悪い知らせの伝え方・末期癌の告知



「先生は末期癌の告知についてどう思いますか?」
「告げるべきか否かではなくて、どう伝えるかが問題です。」
「患者さんの年齢や性格、現在おかれている立場、家族の希望などを考えて、一人一人にあった対応が必要です。
「たとえば、ご高齢の方で、社会的な任務が全て終わっている人に、告知することが必要かどうかは、やはり、家族のかたと、慎重に相談する必要があるでしょう。」
「告げる必要がある場合にも、多少の技術を要します。」
「それは、患者さんのショックをやわらげるために、ぜひとも必要な技術です。」

例:

Q:私は癌なのでしょうか?
A:細胞の診断は1〜5までの段階に分類されています。
1、2は正常、3は異型細胞、4、5は悪性です。
あなたの場合は、残念ながら5でした。

Q:私は不治の病なのでしょうか?
A:治療が困難な病気であることは確かです。
元気な間に身の回りの整理をしておいたほうが良いかも知れません。
しかし、希望は捨てないで下さい。
現在でも、新しい薬や、新しい治療技術が開発されつつあります。

Q:私は、あとどれだけ生きられるのでしょうか?
(答は3段階に分けるのがよい。)

A1:どれだけ生きられるかは、誰にもわかりません。
(あと何カ月というように、具体的な数字をいうのは最悪)

A2:どれだけ生きられるかは、私にもわかりませんが、念のために、元気な間に、身辺整理をしておくほうが良いかも知れません。
(身辺整理ことを勧めることで、もしかしたら、残された命が、あまり長くないかも知れないことを、暗に知らせる)

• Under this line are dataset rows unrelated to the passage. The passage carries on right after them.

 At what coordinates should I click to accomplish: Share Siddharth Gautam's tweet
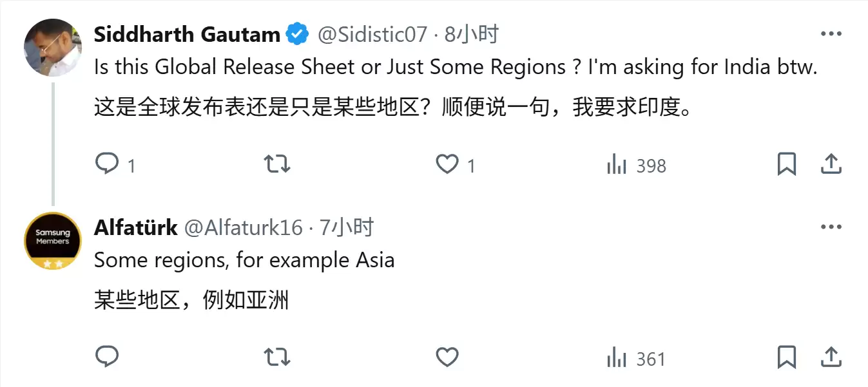pos(831,164)
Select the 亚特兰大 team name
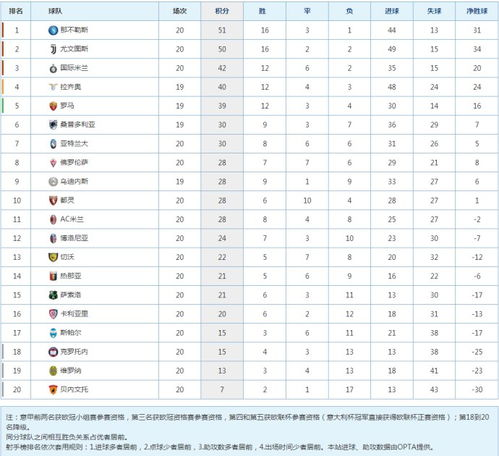This screenshot has width=499, height=456. (74, 144)
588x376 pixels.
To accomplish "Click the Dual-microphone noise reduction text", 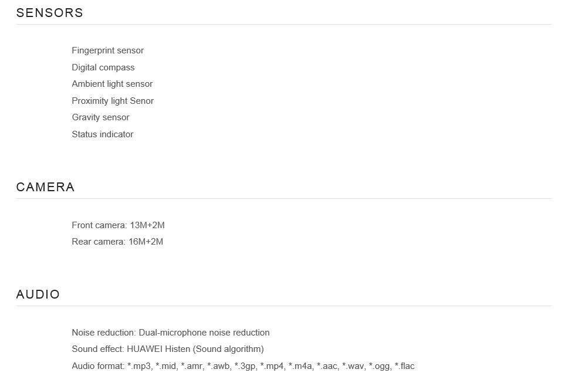I will [204, 333].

A3:非常に病勢の激しい場合には、半年とかいうことも考えられます。
しかし、現在でも新しい薬や、治療技術が開発されつつありますから希望は捨てないで下さい。
(攻撃的で、どうしても、正確な余命の予想を要求する人には、しかたなく、予想される余命を知らせる)

 どんなに強そうに見える人にとっても、余命の宣告は残酷なものです。